Each line of the data below from the one holding "Image resolution: width=1232" to the one holding "Given: Hide the V1 video track", inclusive, is to be reproduced exactly; no other line belongs in the answer.

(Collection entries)

════════════════════

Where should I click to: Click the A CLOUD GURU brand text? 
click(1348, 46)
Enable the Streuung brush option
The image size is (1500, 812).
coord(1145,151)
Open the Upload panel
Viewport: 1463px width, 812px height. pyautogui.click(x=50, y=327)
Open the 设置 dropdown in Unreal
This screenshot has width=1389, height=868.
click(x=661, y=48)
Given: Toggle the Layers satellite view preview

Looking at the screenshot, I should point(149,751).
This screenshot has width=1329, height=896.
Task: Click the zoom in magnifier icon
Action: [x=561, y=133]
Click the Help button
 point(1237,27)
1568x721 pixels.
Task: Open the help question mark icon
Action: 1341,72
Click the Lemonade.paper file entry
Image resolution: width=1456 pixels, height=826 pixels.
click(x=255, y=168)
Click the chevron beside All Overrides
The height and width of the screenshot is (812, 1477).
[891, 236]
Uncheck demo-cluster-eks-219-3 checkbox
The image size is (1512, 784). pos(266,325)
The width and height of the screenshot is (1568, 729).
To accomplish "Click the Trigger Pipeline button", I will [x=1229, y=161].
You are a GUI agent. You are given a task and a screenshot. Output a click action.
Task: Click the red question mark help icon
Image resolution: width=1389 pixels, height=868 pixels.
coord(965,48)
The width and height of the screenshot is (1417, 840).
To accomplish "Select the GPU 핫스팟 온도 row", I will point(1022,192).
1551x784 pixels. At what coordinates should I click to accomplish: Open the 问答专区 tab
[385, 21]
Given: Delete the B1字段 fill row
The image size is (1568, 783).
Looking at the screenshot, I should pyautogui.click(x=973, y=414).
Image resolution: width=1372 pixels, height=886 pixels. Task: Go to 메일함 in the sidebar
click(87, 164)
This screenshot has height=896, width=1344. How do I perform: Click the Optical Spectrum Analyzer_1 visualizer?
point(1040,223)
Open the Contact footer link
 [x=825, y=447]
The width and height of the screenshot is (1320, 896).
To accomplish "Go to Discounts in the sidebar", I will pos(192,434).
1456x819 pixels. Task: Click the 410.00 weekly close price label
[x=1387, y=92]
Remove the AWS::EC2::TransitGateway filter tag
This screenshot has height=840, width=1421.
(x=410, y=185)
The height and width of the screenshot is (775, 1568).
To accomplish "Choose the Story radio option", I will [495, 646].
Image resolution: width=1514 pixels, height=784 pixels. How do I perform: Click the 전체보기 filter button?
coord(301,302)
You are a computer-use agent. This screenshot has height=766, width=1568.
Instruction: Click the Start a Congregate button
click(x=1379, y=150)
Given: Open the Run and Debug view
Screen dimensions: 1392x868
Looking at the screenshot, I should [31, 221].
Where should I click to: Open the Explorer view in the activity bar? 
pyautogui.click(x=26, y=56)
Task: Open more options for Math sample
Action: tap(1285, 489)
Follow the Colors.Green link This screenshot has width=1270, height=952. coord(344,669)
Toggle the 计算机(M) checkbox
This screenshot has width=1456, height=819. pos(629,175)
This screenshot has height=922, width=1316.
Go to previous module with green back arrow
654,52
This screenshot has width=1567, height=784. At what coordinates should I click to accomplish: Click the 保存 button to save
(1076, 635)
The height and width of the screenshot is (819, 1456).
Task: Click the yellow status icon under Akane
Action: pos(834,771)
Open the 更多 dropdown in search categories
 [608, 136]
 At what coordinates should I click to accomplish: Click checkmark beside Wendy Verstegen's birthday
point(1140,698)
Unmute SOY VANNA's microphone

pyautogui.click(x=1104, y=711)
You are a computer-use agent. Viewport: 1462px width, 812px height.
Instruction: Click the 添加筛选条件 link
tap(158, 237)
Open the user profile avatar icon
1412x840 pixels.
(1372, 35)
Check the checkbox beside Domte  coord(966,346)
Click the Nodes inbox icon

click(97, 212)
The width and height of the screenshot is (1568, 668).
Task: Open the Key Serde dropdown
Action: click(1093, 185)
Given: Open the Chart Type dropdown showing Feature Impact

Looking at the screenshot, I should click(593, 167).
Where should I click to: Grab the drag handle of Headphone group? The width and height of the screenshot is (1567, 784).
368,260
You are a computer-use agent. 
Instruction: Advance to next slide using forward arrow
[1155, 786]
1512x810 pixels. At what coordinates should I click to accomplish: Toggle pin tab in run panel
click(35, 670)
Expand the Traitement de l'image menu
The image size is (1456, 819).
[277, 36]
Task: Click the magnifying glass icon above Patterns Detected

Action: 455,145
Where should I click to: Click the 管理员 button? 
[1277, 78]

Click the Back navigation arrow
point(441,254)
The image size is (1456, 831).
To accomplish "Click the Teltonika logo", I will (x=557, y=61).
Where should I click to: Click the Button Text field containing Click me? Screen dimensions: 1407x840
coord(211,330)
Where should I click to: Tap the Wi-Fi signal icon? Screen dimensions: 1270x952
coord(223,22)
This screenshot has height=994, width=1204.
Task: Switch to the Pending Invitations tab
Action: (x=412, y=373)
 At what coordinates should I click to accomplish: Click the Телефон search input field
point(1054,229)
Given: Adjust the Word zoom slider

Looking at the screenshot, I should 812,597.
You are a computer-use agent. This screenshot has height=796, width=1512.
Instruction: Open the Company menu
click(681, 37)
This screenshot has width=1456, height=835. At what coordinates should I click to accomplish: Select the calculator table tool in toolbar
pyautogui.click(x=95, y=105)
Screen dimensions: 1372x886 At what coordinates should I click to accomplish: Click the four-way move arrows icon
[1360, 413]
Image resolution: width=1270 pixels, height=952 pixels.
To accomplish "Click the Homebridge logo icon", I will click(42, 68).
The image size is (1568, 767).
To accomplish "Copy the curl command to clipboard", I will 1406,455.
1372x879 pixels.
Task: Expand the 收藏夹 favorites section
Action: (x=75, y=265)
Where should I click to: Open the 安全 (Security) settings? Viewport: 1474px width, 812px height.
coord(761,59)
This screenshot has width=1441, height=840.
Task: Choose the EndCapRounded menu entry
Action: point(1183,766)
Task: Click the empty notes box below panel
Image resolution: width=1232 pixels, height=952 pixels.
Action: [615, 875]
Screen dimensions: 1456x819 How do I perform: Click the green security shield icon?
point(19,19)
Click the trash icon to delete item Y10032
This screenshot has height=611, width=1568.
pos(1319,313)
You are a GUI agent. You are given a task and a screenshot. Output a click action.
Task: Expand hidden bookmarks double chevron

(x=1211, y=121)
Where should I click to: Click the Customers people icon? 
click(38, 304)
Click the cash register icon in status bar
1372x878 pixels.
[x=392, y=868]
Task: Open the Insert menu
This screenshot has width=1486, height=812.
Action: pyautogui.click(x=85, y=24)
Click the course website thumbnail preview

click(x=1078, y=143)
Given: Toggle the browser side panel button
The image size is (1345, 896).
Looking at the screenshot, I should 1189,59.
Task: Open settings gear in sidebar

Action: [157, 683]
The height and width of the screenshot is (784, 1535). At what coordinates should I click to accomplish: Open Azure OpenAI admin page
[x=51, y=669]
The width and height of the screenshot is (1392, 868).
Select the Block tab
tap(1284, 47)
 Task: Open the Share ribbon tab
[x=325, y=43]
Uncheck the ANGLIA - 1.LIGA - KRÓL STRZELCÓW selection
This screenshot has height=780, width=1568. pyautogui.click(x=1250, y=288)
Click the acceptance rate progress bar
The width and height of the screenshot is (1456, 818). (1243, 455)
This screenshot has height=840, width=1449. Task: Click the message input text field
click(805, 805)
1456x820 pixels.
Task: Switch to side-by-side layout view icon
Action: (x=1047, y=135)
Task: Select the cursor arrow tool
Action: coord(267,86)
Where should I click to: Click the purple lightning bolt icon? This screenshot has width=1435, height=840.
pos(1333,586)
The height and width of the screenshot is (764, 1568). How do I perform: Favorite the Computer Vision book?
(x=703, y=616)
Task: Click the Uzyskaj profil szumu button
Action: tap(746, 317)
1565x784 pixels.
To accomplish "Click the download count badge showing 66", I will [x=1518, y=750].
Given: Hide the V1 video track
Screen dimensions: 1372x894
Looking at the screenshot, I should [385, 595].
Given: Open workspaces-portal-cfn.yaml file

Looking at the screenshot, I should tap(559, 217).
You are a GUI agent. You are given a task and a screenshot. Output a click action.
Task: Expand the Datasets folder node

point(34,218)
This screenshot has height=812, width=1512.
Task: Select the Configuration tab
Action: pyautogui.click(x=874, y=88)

════════════════════

* **Solved exercise**
Image resolution: width=1232 pixels, height=952 pixels.
Action: [615, 875]
Screen dimensions: 1456x819 How do I perform: Click the green security shield icon?
point(19,19)
Click the trash icon to delete item Y10032
This screenshot has height=611, width=1568.
pos(1319,313)
You are a GUI agent. You are given a task and a screenshot. Output a click action.
Task: Expand hidden bookmarks double chevron

(x=1211, y=121)
Where should I click to: Click the Customers people icon? 
click(38, 304)
Click the cash register icon in status bar
1372x878 pixels.
[x=392, y=868]
Task: Open the Insert menu
This screenshot has width=1486, height=812.
Action: pyautogui.click(x=85, y=24)
Click the course website thumbnail preview

click(x=1078, y=143)
Given: Toggle the browser side panel button
The image size is (1345, 896).
Looking at the screenshot, I should 1189,59.
Task: Open settings gear in sidebar

Action: [157, 683]
The height and width of the screenshot is (784, 1535). At what coordinates should I click to accomplish: Open Azure OpenAI admin page
[x=51, y=669]
The width and height of the screenshot is (1392, 868).
Select the Block tab
tap(1284, 47)
 Task: Open the Share ribbon tab
[x=325, y=43]
Uncheck the ANGLIA - 1.LIGA - KRÓL STRZELCÓW selection
This screenshot has height=780, width=1568. pyautogui.click(x=1250, y=288)
Click the acceptance rate progress bar
The width and height of the screenshot is (1456, 818). (1243, 455)
This screenshot has height=840, width=1449. Task: Click the message input text field
click(805, 805)
1456x820 pixels.
Task: Switch to side-by-side layout view icon
Action: (x=1047, y=135)
Task: Select the cursor arrow tool
Action: coord(267,86)
Where should I click to: Click the purple lightning bolt icon? This screenshot has width=1435, height=840.
pos(1333,586)
The height and width of the screenshot is (764, 1568). How do I perform: Favorite the Computer Vision book?
(x=703, y=616)
Task: Click the Uzyskaj profil szumu button
Action: tap(746, 317)
1565x784 pixels.
To accomplish "Click the download count badge showing 66", I will [x=1518, y=750].
Given: Hide the V1 video track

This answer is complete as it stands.